Requirement 1
Answer these questions using the Pawn review:
(a) What rank does Kitty earn on her aptitude exam?
(b) What is the name of the boy Kitty loves?
(c) Whose niece was Lila Hart?
Requirement 2
Go on with the Pawn review from its last sentence.

Source document
For Kitty Doe, it seems like an easy choice. She can either spend her life as a III in misery, looked down upon by the higher ranks and forced to leave the people she loves, or she can become a VII and join the most powerful family in the country.

If she says yes, Kitty will be Masked—surgically transformed into Lila Hart, the Prime Minister's niece, who died under mysterious circumstances. As a member of the Hart family, she will be famous. She will be adored. And for the first time, she will matter.

There's only one catch. She must also stop the rebellion that Lila secretly fostered, the same one that got her killed …and one Kitty believes in. Faced with threats, conspiracies and a life that's not her own, she must decide which path to choose—and learn how to become more than a pawn in a twisted game she's only beginning to understand.



Most book bloggers (me included, sometimes) will readily inform you that on the whole, they are most decidedly dystopia-ed out. It seems like one out of every five books is a dystopian these days, and, worse, they're dystopians we've read before. It's The Giver. It's The Hunger Games. It's Divergent or Matched or etc. etc. etc.

The thing about Pawn is, it doesn't really reinvent the dystopian wheel. And yet for some odd reason, it feels fresh. I truly love dystopians and am so not ready to declare a moratorium on them, and Pawn is proof that you shouldn't, either.

I will NEVER give up on dystopians!

Why? I'm not sure. The world building is pretty typical, with the world divided into castes, an aptitude test on your seventeenth birthday that determines your your career and your position in society, and an all-powerful ruling family who control politics, the media, and every aspect of life. Enter orphan Kitty Doe, our feisty, stubborn, and pretty darn sympathetic heroine has the supreme misfortune to be earn a III on her aptitude exam, meaning she's relegated to a life of cleaning sewers. naturally, she is less than thrilled about this, and decides to do whatever she can to change her fate and stay in the city with the boy she loves, Benjy.

Obviously THE FATES HAVE DIFFERENT PLANS. And by the fates, I mean the Harts, who are the evillest evils to ever evil. They're that aforementioned family in charge of everything, and they need Kitty to become Lila Hart, the most famous girl in the country... or else. Basically, it's like the dystopian version of Airhead by Meg Cabot, a book I found equal measures absurd and entertaining. Carter takes the concept of having to take over a dead girl's life--a girl whose life, on the surface, seems a thousand times better and more luxurious and easier than yours--and makes it grim, gritty, and all kinds of disturbing (ELSEWHERE!!!!!!!!! HOLY CRAP ELSEWHERE).

Dataset
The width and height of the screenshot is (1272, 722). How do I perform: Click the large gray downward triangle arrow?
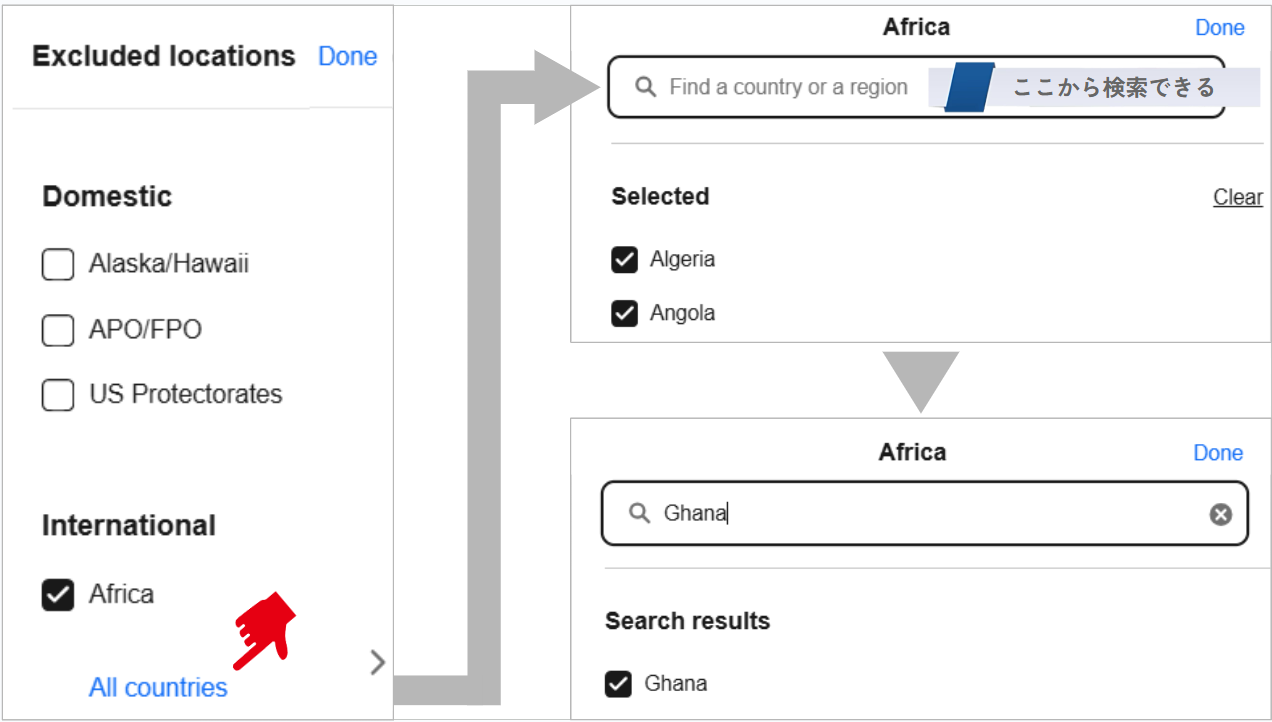click(x=920, y=380)
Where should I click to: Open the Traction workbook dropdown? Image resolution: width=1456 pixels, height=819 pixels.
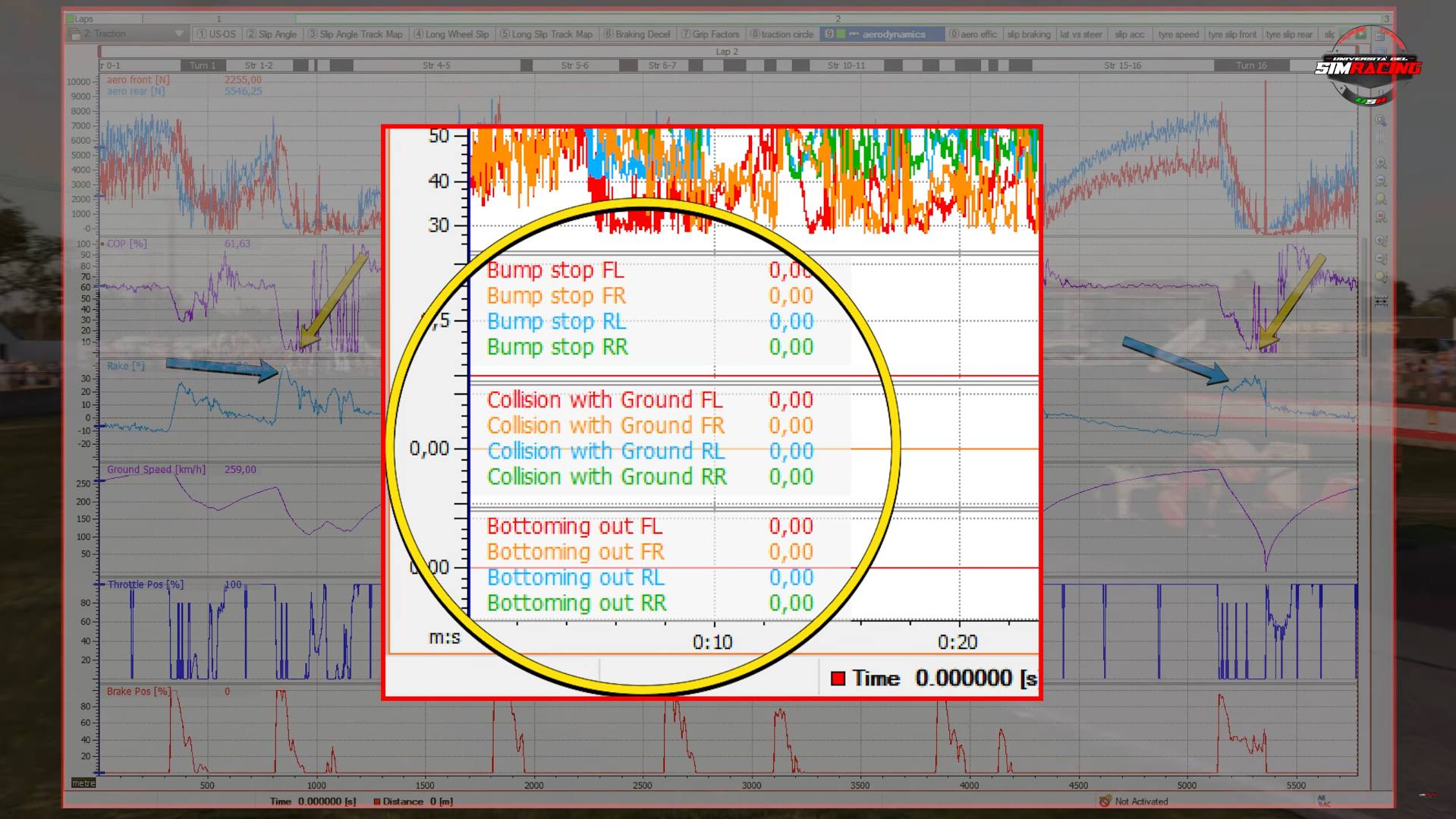[x=179, y=34]

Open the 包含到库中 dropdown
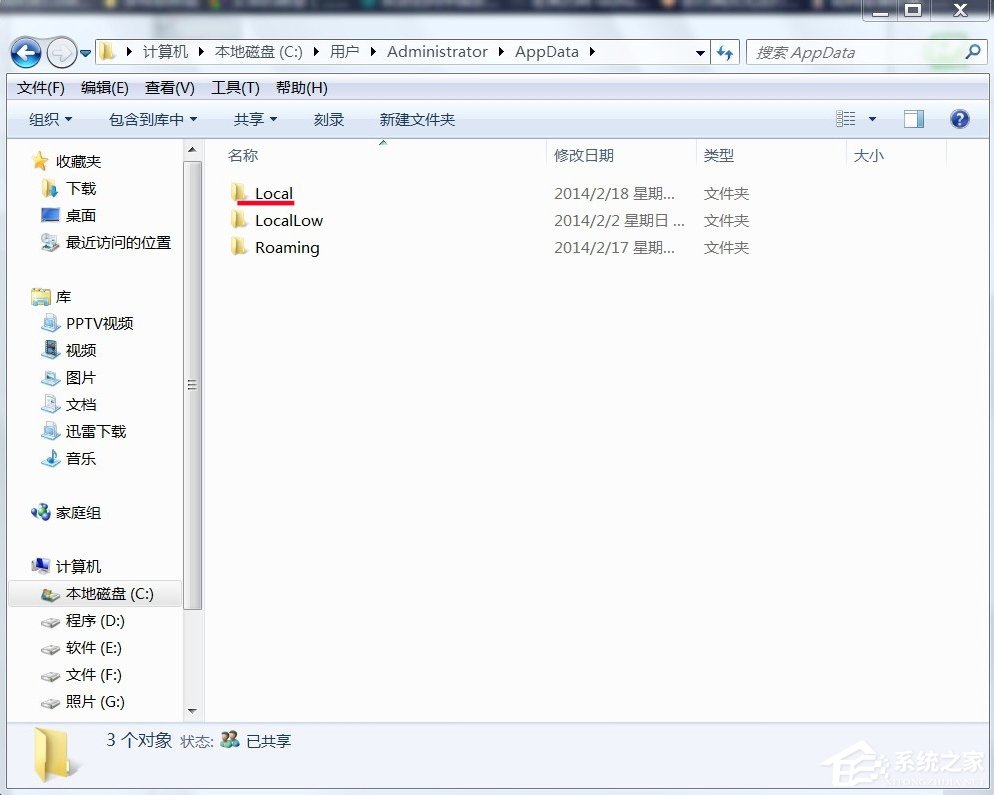[151, 118]

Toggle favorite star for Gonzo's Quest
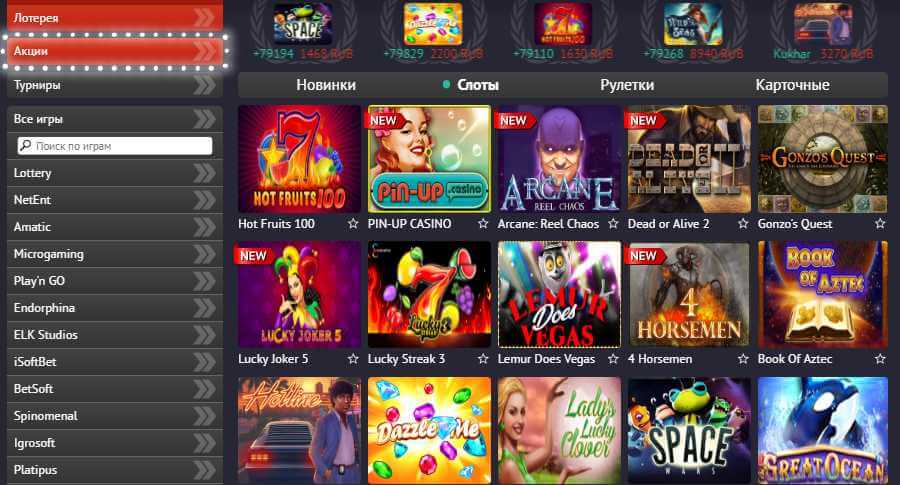click(x=880, y=223)
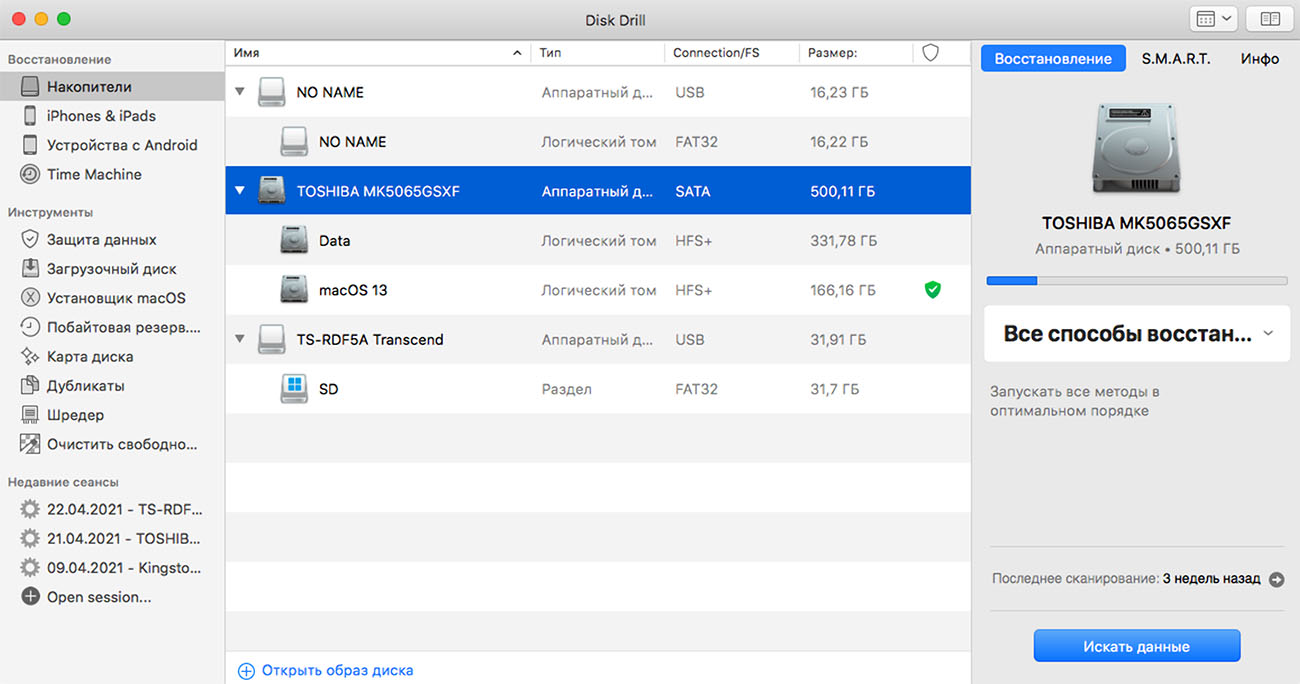1300x684 pixels.
Task: Open the Disk Map icon (Карта диска)
Action: pyautogui.click(x=30, y=356)
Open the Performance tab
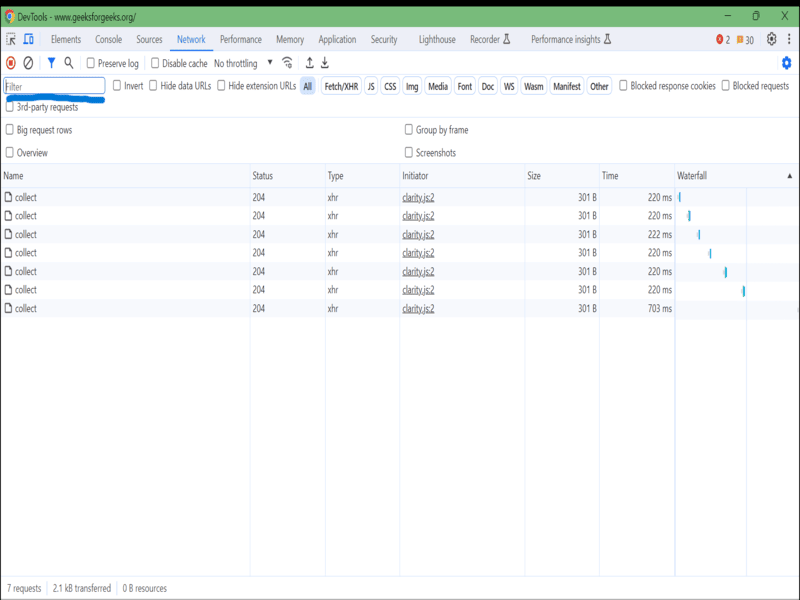This screenshot has height=600, width=800. 240,39
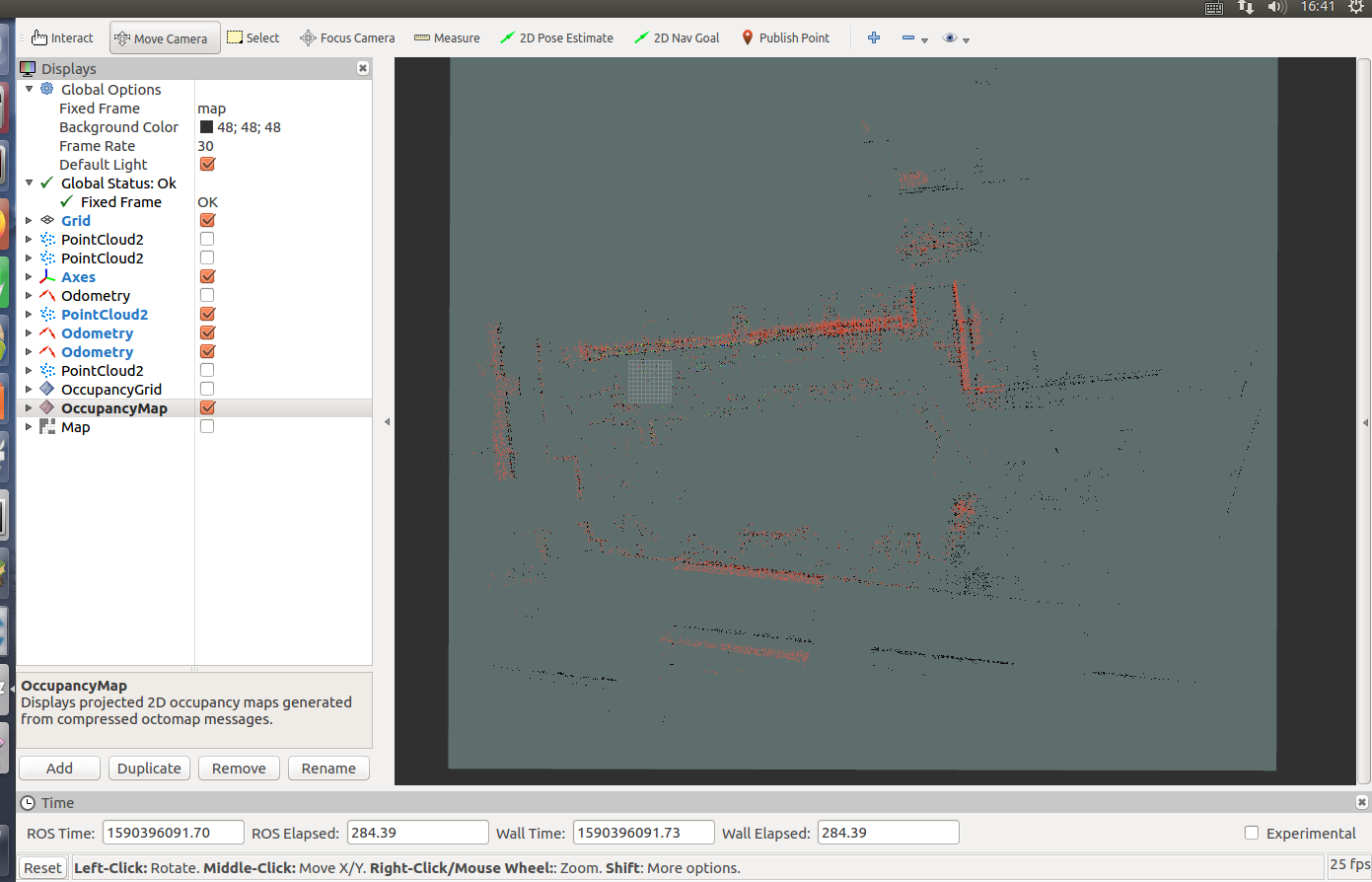Viewport: 1372px width, 882px height.
Task: Activate the Move Camera tool
Action: [164, 37]
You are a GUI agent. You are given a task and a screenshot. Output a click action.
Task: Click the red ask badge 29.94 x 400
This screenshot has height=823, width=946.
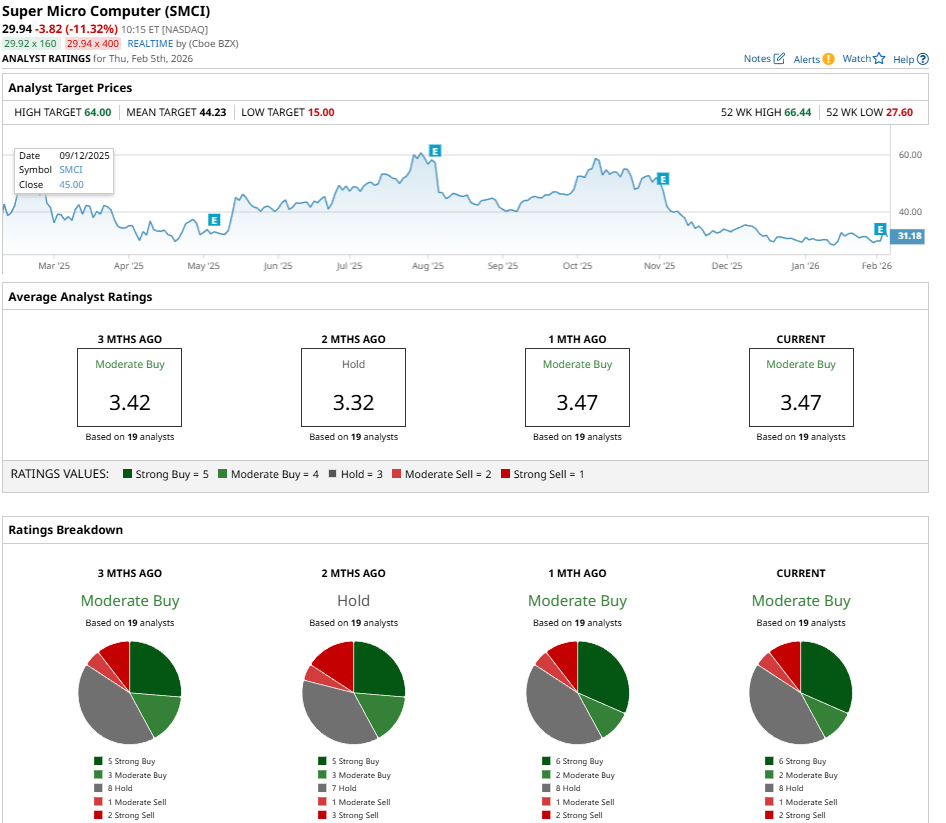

Final answer 1
(a) A III.
(b) Benjy.
(c) The Prime Minister's.

Final answer 2
I haven't read Carter's first series, so I can't say how the characters in Pawn compare to the ones in those books, but I was surprised by how much I loved Kitty. Are her motivations a bit too (read: a lot too) Benjy-motivated for my taste? Sure. But still, I found her relatable and not at all lacking in personality and really great flaws and strengths.

"Would you like to dance?"
I would rather have banged my head against the table repeatedly, but when the alternative was listening to a dozen people talk at once, dancing didn't seem so bad after all.

Kitty, this is why I like you.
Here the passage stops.